━━ ЦИТИРУЕМЫЙ ФРАГМЕНТ
Все мы начиная с 24 февраля 2022 года оказались перед лицом наступающего варварства, насилия и лжи. В этой ситуации чрезвычайно важно сохранить хотя бы остатки культуры и поддержать ценности гуманизма — в том числе ради будущего России. Поэтому редакция «Горького» продолжит говорить о книгах, напоминая нашим читателям, что в мире остается место мысли и вымыслу.
Житие Сергия Радонежского (1314 или ок. 1322 — 1392), одного из наиболее почитаемых русских святых, было составлено монахом основанного Сергием Троицкого монастыря Епифанием Премудрым, по-видимому, в 1417—1418 годах. Стилю Жития Сергия Радонежского свойственны те же приемы «плетения словес», что и стилю Жития Стефана Пермского. Однако, в отличие от последнего, имеющего преимущественно панегирический характер, в Житии Сергия доминирует повествовательное начало. Текст первоначальной, Епифаниевской редакции до нас в исконном виде не дошел. Он был переработан в середине XV века книжником сербского происхождения Пахомием Логофетом, перу которого принадлежит несколько редакций жития.
«Уча словесных овец веровать в Святую Троицу единосущную»
Одна из особенностей поэтики жития, свойственная не только этому памятнику древнерусской агиографии, но именно в нем чрезвычайно сильно акцентированная и последовательно проводимая, — это различного рода тройные повторы, встречающиеся как на фразовом (тройные ряды синонимов или окказиональных, контекстных синонимов, триады, образуемые аналогичными синтаксическими конструкциями, и т. д.), так и на надфразовом (трижды повторяющиеся события жизни Сергия, триады, в которые объединяются лица, о которых повествуется в житии) уровнях.
Епифаний Премудрый, составивший Житие Сергия, и Пахомий Логофет, переработавший его, должны были хорошо осознавать смысл тройных повторов. Продуманность в построении текстов особенно очевидна для Епифания, который очень внимательно относился к форме создаваемых произведений. Символические смыслы тройных повторов в Житии Сергия Радонежского естественны для «стиля второго южнославянского влияния» (или стиля «плетения словес»), самым замечательным приверженцем которого был Епифаний Премудрый. Д. С. Лихачев заметил: «...следует обратить внимание на одну чрезвычайно важную особенность, пронизывающую все формы высокого, церковного стиля средневековья, которую своеобразно развивал новый стиль: основное, к чему стремятся авторы произведений высокого стиля, — это найти общее, абсолютное и вечное в частном, конкретном и временном, невещественное в вещественном, христианские истины во всех явлениях жизни». Несомненно, поэтика агиографического повествования как типа текста, агиографический код предполагали прочтение тройных повторов в житии именно как выражения догмата о Святой Троице и, у́же, как свидетельства о промыслительной заботе Троицы в жизни Сергия.
━━━━
━━ ИСХОДНЫЕ ДАННЫЕ
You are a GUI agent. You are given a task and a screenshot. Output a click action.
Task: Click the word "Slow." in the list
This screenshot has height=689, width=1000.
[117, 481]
━━━━
• [ВАШИ ЗАДАНИЯ]
a - Определите, соответствуют ли тексту о Житии Сергия Радонежского следующие утверждения: (i) Житие Сергия было составлено Пахомием Логофетом; (ii) текст первоначальной редакции жития дошел до нас в исконном виде; (iii) в Житии Сергия, в отличие от Жития Стефана Пермского, преобладает повествовательное начало. На каждое утверждение ответьте «да» или «нет» и дословно процитируйте решающие слова текста.
b - Напишите продолжение текста о Житии Сергия Радонежского, начав сразу после его последнего предложения.
Приведенные данные здесь никакой роли не играют.

• [ОТВЕТЫ]
a -
(i) Нет: «было составлено монахом основанного Сергием Троицкого монастыря Епифанием Премудрым».
(ii) Нет: «Текст первоначальной, Епифаниевской редакции до нас в исконном виде не дошел».
(iii) Да: «в Житии Сергия доминирует повествовательное начало».

b -
Первое чудо — троекратное возглашение еще не родившегося отрока, будущего Варфоломея-Сергия, из утробы матери во время богослужения в церкви; промыслительный характер этого чуда раскрыт в тексте, к этому эпизоду приведены параллели из Библии. Еще в 1931 году историк Г. П. Федотов обратил внимание на сокровенный богословский смысл этого эпизода и его символическую, предсказывающую роль: «Догматически-троичное истолкование этого события сохраняет следы на многих страницах жития. Так понимает его иерей Михаил, до рождения младенца предрекающий родителям его славную судьбу, о том же говорит и таинственный странник, благословляющий отрока, и брат святого Стефан, предлагая освятить первую лесную церковь во имя Пресвятой Троицы; это же предание знает в Переяславле епископ Афанасий, заместитель митрополита».
Три чуда, имеющие прообразующий смысл по отношению к монашеской жизни Сергия: отказ младенца от вкушения материнского молока, если мать перед тем ела мясо; невкушение материнского молока в постные дни, по средам и пятницам; отказ от молока кормилиц. Современный исследователь древнерусской словесности В. М. Кириллин заметил, что «Епифаний Премудрый главнейшее в содержании своего произведения — тринитарную концепцию — стремился выразить и через форму, подчиняя общей идее стилистический и композиционный планы изложения». Эпизод с возглашением ребенка из чрева матери имеет трехчастную диалогическую структуру: женщины в церкви трижды вопрошают ее, где сокрыт ребенок, и она трижды им отвечает. Такие триады вопросов и ответов присущи также и другим ключевым эпизодам жития: беседе отрока Варфоломея со старцем, даровавшим ему «книжное разумение», беседе с постригшим Сергия священником Митрофаном, испытанию Сергием-игуменом приходящих в монахи. Значимы и упоминание о трех перстах, которыми некий чудесный старец подает Варфоломею чудодейственный хлебец, и три предречения старца о будущем Сергия — великого подвижника.
Перечисленные примеры — это далеко не все тройные повторы, содержащиеся в Житии Сергия Радонежского даже на надфразовом, событийном уровне текста. Причем повтором могут быть не только тождественные события или действия, как тройное возглашение ребенка из утробы матери, но и события фактически различные, но идентичные по своей функции в тексте жития.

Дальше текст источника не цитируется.